What you will do: Copy the passage of the article on AI literacy below from "The study targets" to "culturally hybrid region.", word for word.

Reading passage:
↓↓↓

AI literacy emerges as gateway to sustainable education and student well-being

Universities worldwide are racing to integrate artificial intelligence into their learning ecosystems. In this context, a new research sheds light on a critical dimension often overlooked: the student experience. In Northern Cyprus, a region at the crossroads of diverse educational influences, a 2025 study published in Sustainability titled “AI Literacy in Achieving Sustainable Development Goals: The Interplay of Student Engagement and Anxiety Reduction in Northern Cyprus Universities” provides a comprehensive analysis of how student engagement, anxiety, and self-efficacy interrelate to shape AI literacy and support the goals of inclusive education and mental well-being.

The study targets Sustainable Development Goals (SDGs) 3 and 4, which focus on good health and well-being, and inclusive, equitable quality education. Drawing on data from 222 students across multiple academic disciplines, the research explores the psychological, pedagogical, and cultural frameworks underpinning the integration of AI into higher education in a politically unique and culturally hybrid region.

How does student engagement directly influence AI literacy?

The study confirms a strong positive correlation between student engagement and AI literacy. Using SmartPLS 4.0 for structural equation modeling, researchers found that cognitive, emotional, and social dimensions of engagement were pivotal in enhancing students’ AI capabilities. This includes their ability to identify AI tools, use them effectively, and understand their ethical implications.

↑↑↑

(Collected data)
↓↓↓

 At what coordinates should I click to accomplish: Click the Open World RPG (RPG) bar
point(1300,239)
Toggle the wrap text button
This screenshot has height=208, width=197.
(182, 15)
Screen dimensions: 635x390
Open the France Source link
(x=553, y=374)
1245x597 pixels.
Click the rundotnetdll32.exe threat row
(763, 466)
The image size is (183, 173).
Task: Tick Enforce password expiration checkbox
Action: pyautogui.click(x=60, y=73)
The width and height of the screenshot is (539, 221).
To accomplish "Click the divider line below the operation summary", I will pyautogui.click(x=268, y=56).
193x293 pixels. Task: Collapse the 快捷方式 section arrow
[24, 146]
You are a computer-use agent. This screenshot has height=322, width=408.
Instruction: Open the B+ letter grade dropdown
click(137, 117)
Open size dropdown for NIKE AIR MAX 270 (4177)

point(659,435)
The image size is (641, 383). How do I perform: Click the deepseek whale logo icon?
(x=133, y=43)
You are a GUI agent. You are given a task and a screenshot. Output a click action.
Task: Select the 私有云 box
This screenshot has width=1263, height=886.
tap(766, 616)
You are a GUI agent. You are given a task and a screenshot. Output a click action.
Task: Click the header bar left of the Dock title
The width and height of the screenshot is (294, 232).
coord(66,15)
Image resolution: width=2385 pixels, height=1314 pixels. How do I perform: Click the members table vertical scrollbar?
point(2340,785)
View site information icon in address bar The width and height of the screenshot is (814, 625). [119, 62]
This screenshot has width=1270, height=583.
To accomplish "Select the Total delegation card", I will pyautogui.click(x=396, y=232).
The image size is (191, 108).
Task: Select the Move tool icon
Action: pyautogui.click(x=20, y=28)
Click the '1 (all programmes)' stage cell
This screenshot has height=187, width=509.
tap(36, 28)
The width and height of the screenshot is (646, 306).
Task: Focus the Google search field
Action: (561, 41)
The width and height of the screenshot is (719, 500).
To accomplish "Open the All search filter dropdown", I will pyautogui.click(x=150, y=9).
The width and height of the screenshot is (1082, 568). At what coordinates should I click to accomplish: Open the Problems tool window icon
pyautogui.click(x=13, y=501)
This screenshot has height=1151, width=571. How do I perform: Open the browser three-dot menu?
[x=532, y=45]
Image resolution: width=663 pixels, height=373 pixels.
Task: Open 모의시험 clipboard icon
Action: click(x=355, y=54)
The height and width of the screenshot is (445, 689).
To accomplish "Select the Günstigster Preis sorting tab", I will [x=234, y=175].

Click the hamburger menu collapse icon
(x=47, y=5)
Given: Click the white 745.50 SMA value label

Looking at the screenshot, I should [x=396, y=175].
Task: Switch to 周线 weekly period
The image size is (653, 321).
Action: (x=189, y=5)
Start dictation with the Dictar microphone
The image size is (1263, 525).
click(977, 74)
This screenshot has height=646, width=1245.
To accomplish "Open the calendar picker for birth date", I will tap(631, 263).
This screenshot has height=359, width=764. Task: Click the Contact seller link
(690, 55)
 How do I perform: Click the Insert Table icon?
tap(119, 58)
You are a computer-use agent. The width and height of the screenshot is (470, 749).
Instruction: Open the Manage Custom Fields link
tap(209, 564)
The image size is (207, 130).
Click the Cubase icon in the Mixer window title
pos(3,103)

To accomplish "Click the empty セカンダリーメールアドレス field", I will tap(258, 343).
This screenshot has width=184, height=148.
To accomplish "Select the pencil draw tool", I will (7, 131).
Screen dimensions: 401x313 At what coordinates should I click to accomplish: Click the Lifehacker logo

↑↑↑

Task output:
The study targets Sustainable Development Goals (SDGs) 3 and 4, which focus on good health and well-being, and inclusive, equitable quality education. Drawing on data from 222 students across multiple academic disciplines, the research explores the psychological, pedagogical, and cultural frameworks underpinning the integration of AI into higher education in a politically unique and culturally hybrid region.